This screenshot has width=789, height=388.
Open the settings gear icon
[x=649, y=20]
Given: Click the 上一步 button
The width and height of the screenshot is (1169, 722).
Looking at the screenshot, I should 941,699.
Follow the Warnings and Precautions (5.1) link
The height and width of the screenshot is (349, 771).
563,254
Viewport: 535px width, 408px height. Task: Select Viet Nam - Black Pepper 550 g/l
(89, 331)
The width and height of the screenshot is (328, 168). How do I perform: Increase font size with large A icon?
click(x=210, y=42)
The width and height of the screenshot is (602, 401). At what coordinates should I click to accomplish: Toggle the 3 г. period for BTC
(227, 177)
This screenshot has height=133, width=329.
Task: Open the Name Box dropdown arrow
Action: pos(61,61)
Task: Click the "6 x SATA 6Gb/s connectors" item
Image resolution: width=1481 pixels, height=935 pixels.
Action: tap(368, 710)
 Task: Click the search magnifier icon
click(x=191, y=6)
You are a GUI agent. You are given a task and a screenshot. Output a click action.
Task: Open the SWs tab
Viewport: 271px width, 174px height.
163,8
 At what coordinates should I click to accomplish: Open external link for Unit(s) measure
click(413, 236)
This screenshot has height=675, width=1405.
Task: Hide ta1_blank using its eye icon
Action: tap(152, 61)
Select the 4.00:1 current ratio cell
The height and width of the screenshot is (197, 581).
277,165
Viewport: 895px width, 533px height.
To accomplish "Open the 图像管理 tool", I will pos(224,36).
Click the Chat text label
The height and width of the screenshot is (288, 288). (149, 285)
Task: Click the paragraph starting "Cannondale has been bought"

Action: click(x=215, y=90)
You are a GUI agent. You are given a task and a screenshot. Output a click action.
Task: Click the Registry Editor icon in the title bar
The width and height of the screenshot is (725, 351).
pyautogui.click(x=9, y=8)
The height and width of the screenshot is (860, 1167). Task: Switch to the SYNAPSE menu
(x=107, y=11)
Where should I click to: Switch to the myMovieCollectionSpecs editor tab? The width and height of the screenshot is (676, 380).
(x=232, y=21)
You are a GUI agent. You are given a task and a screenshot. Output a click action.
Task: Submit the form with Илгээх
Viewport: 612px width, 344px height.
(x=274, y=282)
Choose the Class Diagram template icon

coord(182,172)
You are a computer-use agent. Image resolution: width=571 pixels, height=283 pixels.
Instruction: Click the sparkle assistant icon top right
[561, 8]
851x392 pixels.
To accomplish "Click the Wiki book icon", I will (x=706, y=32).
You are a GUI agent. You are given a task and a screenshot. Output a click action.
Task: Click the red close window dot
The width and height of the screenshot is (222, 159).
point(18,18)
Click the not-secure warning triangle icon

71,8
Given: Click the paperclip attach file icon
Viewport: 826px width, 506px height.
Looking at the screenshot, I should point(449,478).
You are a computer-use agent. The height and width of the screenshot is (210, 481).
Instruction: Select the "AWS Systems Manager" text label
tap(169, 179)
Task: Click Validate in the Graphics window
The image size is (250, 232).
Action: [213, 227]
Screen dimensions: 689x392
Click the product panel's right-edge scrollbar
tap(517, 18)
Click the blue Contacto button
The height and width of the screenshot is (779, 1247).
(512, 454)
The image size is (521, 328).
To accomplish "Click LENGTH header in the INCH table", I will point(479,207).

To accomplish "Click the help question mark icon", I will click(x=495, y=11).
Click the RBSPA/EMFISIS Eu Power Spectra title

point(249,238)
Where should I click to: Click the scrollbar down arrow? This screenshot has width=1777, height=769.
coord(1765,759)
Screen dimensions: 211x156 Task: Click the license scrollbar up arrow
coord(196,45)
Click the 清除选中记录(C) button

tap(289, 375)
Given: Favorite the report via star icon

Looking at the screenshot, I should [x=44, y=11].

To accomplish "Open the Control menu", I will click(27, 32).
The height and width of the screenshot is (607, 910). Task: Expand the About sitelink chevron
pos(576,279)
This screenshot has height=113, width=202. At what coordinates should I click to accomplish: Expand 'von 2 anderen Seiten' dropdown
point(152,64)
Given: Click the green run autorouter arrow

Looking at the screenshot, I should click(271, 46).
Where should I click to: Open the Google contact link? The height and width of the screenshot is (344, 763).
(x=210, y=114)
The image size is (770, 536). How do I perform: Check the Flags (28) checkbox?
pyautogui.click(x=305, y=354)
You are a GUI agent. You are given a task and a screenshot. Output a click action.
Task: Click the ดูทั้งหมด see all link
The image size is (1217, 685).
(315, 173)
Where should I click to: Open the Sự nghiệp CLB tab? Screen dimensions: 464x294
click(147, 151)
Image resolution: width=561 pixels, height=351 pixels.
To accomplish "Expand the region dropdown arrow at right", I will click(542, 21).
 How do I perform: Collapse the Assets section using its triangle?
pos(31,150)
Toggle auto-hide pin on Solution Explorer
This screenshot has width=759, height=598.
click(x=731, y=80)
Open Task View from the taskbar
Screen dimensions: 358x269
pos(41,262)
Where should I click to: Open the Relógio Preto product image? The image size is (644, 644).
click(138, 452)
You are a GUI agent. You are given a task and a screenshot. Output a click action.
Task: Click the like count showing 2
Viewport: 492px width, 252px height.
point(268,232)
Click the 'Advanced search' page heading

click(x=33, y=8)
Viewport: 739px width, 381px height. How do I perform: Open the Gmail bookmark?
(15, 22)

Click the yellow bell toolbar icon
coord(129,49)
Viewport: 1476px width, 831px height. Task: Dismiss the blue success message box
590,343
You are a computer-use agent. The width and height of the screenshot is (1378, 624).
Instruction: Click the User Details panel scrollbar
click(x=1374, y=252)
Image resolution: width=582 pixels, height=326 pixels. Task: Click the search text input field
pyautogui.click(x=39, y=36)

About this task: The whole listing above needs to be written out again exactly.

Response to the task:
This screenshot has width=789, height=388.
Open the settings gear icon
[x=649, y=20]
Given: Click the 上一步 button
The width and height of the screenshot is (1169, 722).
Looking at the screenshot, I should 941,699.
Follow the Warnings and Precautions (5.1) link
The height and width of the screenshot is (349, 771).
563,254
Viewport: 535px width, 408px height. Task: Select Viet Nam - Black Pepper 550 g/l
(89, 331)
The width and height of the screenshot is (328, 168). How do I perform: Increase font size with large A icon?
click(x=210, y=42)
The width and height of the screenshot is (602, 401). At what coordinates should I click to accomplish: Toggle the 3 г. period for BTC
(227, 177)
This screenshot has height=133, width=329.
Task: Open the Name Box dropdown arrow
Action: pos(61,61)
Task: Click the "6 x SATA 6Gb/s connectors" item
Image resolution: width=1481 pixels, height=935 pixels.
Action: tap(368, 710)
 Task: Click the search magnifier icon
click(x=191, y=6)
You are a GUI agent. You are given a task and a screenshot. Output a click action.
Task: Open the SWs tab
Viewport: 271px width, 174px height.
163,8
 At what coordinates should I click to accomplish: Open external link for Unit(s) measure
click(413, 236)
This screenshot has height=675, width=1405.
Task: Hide ta1_blank using its eye icon
Action: tap(152, 61)
Select the 4.00:1 current ratio cell
The height and width of the screenshot is (197, 581).
277,165
Viewport: 895px width, 533px height.
To accomplish "Open the 图像管理 tool", I will pos(224,36).
Click the Chat text label
The height and width of the screenshot is (288, 288). (149, 285)
Task: Click the paragraph starting "Cannondale has been bought"

Action: click(x=215, y=90)
You are a GUI agent. You are given a task and a screenshot. Output a click action.
Task: Click the Registry Editor icon in the title bar
The width and height of the screenshot is (725, 351).
pyautogui.click(x=9, y=8)
The height and width of the screenshot is (860, 1167). Task: Switch to the SYNAPSE menu
(x=107, y=11)
Where should I click to: Switch to the myMovieCollectionSpecs editor tab? The width and height of the screenshot is (676, 380).
(x=232, y=21)
You are a GUI agent. You are given a task and a screenshot. Output a click action.
Task: Submit the form with Илгээх
Viewport: 612px width, 344px height.
(x=274, y=282)
Choose the Class Diagram template icon

coord(182,172)
You are a computer-use agent. Image resolution: width=571 pixels, height=283 pixels.
Instruction: Click the sparkle assistant icon top right
[561, 8]
851x392 pixels.
To accomplish "Click the Wiki book icon", I will (x=706, y=32).
You are a GUI agent. You are given a task and a screenshot. Output a click action.
Task: Click the red close window dot
The width and height of the screenshot is (222, 159).
point(18,18)
Click the not-secure warning triangle icon

71,8
Given: Click the paperclip attach file icon
Viewport: 826px width, 506px height.
Looking at the screenshot, I should point(449,478).
You are a computer-use agent. The height and width of the screenshot is (210, 481).
Instruction: Select the "AWS Systems Manager" text label
tap(169, 179)
Task: Click Validate in the Graphics window
The image size is (250, 232).
Action: [213, 227]
Screen dimensions: 689x392
Click the product panel's right-edge scrollbar
tap(517, 18)
Click the blue Contacto button
The height and width of the screenshot is (779, 1247).
(512, 454)
The image size is (521, 328).
To accomplish "Click LENGTH header in the INCH table", I will point(479,207).

To accomplish "Click the help question mark icon", I will click(x=495, y=11).
Click the RBSPA/EMFISIS Eu Power Spectra title

point(249,238)
Where should I click to: Click the scrollbar down arrow? This screenshot has width=1777, height=769.
coord(1765,759)
Screen dimensions: 211x156 Task: Click the license scrollbar up arrow
coord(196,45)
Click the 清除选中记录(C) button

tap(289, 375)
Given: Favorite the report via star icon

Looking at the screenshot, I should [x=44, y=11].

To accomplish "Open the Control menu", I will click(27, 32).
The height and width of the screenshot is (607, 910). Task: Expand the About sitelink chevron
pos(576,279)
This screenshot has height=113, width=202. At what coordinates should I click to accomplish: Expand 'von 2 anderen Seiten' dropdown
point(152,64)
Given: Click the green run autorouter arrow

Looking at the screenshot, I should click(271, 46).
Where should I click to: Open the Google contact link? The height and width of the screenshot is (344, 763).
(x=210, y=114)
The image size is (770, 536). How do I perform: Check the Flags (28) checkbox?
pyautogui.click(x=305, y=354)
You are a GUI agent. You are given a task and a screenshot. Output a click action.
Task: Click the ดูทั้งหมด see all link
The image size is (1217, 685).
(315, 173)
Where should I click to: Open the Sự nghiệp CLB tab? Screen dimensions: 464x294
click(147, 151)
Image resolution: width=561 pixels, height=351 pixels.
To accomplish "Expand the region dropdown arrow at right", I will click(542, 21).
 How do I perform: Collapse the Assets section using its triangle?
pos(31,150)
Toggle auto-hide pin on Solution Explorer
This screenshot has width=759, height=598.
click(x=731, y=80)
Open Task View from the taskbar
Screen dimensions: 358x269
pos(41,262)
Where should I click to: Open the Relógio Preto product image? The image size is (644, 644).
click(138, 452)
You are a GUI agent. You are given a task and a screenshot. Output a click action.
Task: Click the like count showing 2
Viewport: 492px width, 252px height.
point(268,232)
Click the 'Advanced search' page heading

click(x=33, y=8)
Viewport: 739px width, 381px height. How do I perform: Open the Gmail bookmark?
(15, 22)

Click the yellow bell toolbar icon
coord(129,49)
Viewport: 1476px width, 831px height. Task: Dismiss the blue success message box
590,343
You are a computer-use agent. The width and height of the screenshot is (1378, 624).
Instruction: Click the User Details panel scrollbar
click(x=1374, y=252)
Image resolution: width=582 pixels, height=326 pixels. Task: Click the search text input field
pyautogui.click(x=39, y=36)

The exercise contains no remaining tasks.